信息安全管理正在逐步受到企业的重视，加强信息安全管理被普遍认为是解决信息安全问题的重要途径。据一份针对英国900家不同类型组织做的问卷调查，超过一半的政府机构及三份之二的民营组织，正面临信息科技的不法入侵、滥用甚至破坏。在美国的另一份报告更明白指出信息安全事件造成的财务损失已高达二亿四千万美元。据美国FBI统计，美国每年因网络安全问题所造成的经济损失高达100多亿美元，还有日益增加的趋势。那么，信息安全问题主要是由哪方面的原因引起呢？
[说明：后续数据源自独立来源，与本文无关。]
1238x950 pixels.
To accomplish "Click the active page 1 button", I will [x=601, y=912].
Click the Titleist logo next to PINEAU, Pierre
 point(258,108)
据有关部门统计，在所有的计算机安全事件中，约有52%是人为因素造成的，25%由火灾、水灾等自然灾害引起，技术错误占10%，组织内部人员作案占10%，仅有3%左右是由外部不法人员的攻击造成。简单归类，属于管理方面的原因比重高达70%以上，也就是说，真正的信息安全是需要系统的管理来保证的。一个轻微的信息安全疏失，就可能伤害组织的可信度，导致客户信心的动摇，最后造成组织利润流失。而对大部分组织而言，信息安全的问题通常还没有一个明确的解决答案。但由于管理的复杂性与多样性，信息安全管理制度的制定和实施往往与决策者的个人思路有很大关系，随意性较强。信息安全管理也同样需要一定的标准来指导。这就是英国标准协会（BSI）制订并于1999年修订的《信息安全管理标准》（BS7799）受到空前重视的原因。世界广泛采用的关于信息安全管理体系的英国标准——BS 7799-2:2002，经修订后，于2005年10月15日作为国际标准ISO/IEC 27001:2005发布。

 新标准的正式标题是:《BS 7799-2:2005 (ISO/IEC 27001:2005)信息技术-安全技术-信息安全管理体系-要求》这意味着它不仅仅是IT标准，标题中的“信息技术-安全技术”表明它还是以ISO委员会(JTC1/SC27)的名义发表的。该标准的焦点还是放在贯穿组织的信息安全管理上。尽管大部分控制在实际中会在IT部门或IT组织内部实现，但总体上标准执行的重点仍应放在业务信息的风险上 。